== Exercise ==
Everything from the first line of the material below through the line containing "Screen dimensions: 858x698" must be retyped exactly, and nothing past it.

== Data for review ==
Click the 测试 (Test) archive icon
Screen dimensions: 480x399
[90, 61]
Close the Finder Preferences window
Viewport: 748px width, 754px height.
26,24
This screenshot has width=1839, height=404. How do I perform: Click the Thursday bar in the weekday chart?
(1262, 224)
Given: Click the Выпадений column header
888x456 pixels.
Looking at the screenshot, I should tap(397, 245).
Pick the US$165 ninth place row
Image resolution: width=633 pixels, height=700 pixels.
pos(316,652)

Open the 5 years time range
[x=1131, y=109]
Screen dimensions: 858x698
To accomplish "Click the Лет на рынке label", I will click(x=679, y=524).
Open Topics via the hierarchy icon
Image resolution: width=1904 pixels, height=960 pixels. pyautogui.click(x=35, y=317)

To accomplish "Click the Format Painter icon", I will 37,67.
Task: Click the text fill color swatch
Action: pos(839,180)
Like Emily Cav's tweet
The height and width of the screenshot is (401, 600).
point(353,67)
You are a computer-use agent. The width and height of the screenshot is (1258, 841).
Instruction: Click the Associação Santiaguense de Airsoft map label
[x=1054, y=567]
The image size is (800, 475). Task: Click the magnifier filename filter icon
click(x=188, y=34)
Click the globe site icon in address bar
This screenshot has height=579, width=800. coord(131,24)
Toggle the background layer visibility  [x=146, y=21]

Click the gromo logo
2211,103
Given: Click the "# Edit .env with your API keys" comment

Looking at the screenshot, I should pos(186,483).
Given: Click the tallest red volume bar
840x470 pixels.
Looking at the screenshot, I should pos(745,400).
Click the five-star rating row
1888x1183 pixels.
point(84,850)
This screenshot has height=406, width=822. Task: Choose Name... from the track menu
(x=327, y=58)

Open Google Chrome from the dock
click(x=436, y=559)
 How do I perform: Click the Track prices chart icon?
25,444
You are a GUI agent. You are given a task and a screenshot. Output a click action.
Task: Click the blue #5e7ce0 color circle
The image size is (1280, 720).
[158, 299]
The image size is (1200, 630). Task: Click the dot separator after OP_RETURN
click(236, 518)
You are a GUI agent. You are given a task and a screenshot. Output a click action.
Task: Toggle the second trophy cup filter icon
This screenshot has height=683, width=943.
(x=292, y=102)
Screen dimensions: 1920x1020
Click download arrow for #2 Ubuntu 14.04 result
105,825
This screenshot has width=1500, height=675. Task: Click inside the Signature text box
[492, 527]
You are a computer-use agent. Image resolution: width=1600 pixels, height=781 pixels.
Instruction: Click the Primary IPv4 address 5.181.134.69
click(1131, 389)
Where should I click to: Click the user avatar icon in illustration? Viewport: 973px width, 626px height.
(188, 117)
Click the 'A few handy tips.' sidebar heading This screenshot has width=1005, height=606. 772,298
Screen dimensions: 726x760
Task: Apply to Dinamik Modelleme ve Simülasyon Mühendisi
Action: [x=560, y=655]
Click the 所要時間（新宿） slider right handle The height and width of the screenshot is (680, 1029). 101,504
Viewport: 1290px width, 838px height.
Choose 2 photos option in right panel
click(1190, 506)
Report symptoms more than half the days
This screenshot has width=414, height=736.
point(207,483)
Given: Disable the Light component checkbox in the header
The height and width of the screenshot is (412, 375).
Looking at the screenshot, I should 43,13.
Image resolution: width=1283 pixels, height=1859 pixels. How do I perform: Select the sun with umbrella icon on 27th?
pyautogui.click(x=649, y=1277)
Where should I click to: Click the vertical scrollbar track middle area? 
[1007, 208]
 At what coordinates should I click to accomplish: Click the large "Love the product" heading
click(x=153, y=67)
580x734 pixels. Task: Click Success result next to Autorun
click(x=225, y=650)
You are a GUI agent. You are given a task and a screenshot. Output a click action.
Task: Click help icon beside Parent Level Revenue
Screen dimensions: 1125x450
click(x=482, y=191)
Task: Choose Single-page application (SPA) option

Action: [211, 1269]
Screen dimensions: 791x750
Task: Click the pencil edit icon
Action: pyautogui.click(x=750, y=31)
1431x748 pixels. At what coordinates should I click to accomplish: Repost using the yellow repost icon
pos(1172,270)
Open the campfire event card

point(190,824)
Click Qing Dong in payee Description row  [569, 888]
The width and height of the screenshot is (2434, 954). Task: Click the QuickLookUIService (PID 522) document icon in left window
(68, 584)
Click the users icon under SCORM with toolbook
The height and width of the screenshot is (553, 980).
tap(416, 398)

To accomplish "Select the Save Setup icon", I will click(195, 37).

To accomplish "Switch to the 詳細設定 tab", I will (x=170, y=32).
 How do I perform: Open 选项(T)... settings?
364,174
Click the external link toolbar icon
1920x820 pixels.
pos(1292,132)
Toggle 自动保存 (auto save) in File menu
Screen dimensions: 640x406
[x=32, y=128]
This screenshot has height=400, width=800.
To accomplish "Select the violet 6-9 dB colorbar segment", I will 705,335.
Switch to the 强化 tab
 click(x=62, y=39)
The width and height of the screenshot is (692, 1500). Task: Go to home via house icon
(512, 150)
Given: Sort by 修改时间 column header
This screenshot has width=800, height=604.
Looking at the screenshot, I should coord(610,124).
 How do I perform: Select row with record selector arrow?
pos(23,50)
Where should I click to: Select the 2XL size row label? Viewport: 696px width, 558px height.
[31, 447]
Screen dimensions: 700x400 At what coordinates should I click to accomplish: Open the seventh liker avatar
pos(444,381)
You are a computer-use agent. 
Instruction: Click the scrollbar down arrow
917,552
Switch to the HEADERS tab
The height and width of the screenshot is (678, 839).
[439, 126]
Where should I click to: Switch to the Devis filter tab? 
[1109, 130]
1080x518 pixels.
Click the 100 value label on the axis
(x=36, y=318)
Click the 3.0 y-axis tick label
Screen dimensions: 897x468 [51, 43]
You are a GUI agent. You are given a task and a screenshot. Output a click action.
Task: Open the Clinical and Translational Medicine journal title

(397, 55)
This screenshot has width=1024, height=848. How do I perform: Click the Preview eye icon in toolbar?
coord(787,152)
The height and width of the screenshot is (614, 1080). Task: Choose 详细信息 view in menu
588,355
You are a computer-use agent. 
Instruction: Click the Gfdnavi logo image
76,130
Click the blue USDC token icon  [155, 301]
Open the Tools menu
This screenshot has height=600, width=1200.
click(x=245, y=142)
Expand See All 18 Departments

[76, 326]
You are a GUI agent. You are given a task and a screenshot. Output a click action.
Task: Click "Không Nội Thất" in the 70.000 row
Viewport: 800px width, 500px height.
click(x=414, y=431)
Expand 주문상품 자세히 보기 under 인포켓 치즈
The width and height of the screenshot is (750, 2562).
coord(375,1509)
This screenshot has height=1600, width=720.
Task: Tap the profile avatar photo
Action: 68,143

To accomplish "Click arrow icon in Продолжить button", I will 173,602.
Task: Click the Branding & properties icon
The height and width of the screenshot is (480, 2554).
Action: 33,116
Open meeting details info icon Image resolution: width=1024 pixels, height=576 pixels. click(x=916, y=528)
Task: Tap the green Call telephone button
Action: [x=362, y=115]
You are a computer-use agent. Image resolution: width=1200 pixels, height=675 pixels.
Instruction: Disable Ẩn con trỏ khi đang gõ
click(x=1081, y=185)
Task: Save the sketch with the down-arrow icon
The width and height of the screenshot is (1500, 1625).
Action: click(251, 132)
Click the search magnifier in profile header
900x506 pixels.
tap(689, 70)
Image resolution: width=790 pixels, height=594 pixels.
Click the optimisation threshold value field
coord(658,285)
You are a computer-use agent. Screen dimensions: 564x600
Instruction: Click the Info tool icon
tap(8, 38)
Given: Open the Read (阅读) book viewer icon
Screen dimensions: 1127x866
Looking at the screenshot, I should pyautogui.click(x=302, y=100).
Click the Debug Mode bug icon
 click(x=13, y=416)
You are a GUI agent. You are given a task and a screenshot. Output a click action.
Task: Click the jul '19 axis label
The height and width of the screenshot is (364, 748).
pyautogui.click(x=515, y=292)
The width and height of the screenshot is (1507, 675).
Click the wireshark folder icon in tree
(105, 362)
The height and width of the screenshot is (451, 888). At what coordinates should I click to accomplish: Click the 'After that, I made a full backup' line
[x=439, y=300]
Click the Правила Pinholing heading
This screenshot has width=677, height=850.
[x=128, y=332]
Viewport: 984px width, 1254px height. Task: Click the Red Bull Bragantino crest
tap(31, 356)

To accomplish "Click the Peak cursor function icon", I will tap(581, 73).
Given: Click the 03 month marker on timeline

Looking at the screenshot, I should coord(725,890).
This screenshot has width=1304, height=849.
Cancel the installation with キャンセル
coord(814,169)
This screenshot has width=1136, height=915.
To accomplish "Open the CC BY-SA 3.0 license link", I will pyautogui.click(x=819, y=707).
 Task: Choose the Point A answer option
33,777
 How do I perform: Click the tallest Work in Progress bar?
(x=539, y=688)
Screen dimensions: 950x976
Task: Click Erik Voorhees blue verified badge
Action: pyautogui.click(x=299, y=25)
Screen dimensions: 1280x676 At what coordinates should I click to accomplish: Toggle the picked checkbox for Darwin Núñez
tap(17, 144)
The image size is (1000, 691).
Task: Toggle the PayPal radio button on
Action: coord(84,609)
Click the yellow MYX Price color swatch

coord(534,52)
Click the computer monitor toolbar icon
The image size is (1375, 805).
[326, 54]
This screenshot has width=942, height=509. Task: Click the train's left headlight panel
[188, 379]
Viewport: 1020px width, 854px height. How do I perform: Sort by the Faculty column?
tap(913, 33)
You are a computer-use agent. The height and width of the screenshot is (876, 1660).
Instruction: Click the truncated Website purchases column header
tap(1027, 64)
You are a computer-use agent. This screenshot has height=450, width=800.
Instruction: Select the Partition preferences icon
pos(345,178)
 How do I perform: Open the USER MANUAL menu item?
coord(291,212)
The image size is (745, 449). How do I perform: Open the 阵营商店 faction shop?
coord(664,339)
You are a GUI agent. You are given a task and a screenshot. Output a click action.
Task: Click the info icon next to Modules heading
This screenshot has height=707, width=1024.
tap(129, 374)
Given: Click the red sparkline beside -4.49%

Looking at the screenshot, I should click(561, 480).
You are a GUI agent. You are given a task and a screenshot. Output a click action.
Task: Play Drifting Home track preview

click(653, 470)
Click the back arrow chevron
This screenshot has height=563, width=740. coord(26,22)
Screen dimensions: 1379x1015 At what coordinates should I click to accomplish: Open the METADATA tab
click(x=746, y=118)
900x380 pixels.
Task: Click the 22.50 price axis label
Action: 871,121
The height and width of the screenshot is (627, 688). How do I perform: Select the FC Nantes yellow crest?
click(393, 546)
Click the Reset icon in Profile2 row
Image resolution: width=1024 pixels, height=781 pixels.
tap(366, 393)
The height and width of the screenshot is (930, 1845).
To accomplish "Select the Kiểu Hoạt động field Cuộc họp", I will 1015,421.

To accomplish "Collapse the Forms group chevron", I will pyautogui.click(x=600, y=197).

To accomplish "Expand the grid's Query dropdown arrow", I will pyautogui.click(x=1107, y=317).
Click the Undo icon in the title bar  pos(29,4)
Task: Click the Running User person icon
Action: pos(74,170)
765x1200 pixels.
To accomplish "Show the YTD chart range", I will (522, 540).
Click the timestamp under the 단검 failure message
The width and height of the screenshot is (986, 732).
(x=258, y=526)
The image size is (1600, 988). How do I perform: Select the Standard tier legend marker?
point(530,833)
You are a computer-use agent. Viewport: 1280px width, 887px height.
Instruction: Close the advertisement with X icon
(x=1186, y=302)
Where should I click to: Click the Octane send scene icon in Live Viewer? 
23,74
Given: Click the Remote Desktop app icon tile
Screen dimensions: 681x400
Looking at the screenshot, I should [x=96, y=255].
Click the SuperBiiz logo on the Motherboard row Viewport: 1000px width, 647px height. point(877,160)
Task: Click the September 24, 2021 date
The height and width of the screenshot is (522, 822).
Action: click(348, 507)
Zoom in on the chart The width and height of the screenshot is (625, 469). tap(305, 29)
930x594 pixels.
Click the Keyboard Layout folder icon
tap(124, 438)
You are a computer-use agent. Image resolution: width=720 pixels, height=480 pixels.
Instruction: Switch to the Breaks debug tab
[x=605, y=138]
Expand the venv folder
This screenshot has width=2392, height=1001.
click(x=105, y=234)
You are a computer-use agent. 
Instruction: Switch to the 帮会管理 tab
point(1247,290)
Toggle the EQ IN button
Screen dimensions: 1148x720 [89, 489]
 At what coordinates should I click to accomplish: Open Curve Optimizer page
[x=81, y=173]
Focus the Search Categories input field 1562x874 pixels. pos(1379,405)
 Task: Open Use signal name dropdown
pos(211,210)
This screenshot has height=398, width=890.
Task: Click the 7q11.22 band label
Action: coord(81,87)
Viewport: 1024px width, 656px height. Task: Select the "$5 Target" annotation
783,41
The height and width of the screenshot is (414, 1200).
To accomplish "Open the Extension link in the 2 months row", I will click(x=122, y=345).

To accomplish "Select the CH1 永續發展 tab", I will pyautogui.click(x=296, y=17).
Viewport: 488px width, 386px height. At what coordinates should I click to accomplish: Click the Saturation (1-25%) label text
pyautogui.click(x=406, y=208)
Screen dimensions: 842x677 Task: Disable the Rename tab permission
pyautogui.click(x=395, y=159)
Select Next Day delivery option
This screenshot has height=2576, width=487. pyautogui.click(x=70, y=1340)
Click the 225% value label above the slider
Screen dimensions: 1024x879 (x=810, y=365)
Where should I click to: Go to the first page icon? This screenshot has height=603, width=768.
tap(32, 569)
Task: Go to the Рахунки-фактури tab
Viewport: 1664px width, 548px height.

== Result of this exercise ==
Click the 测试 (Test) archive icon
Screen dimensions: 480x399
[90, 61]
Close the Finder Preferences window
Viewport: 748px width, 754px height.
26,24
This screenshot has width=1839, height=404. How do I perform: Click the Thursday bar in the weekday chart?
(1262, 224)
Given: Click the Выпадений column header
888x456 pixels.
Looking at the screenshot, I should tap(397, 245).
Pick the US$165 ninth place row
Image resolution: width=633 pixels, height=700 pixels.
pos(316,652)

Open the 5 years time range
[x=1131, y=109]
Screen dimensions: 858x698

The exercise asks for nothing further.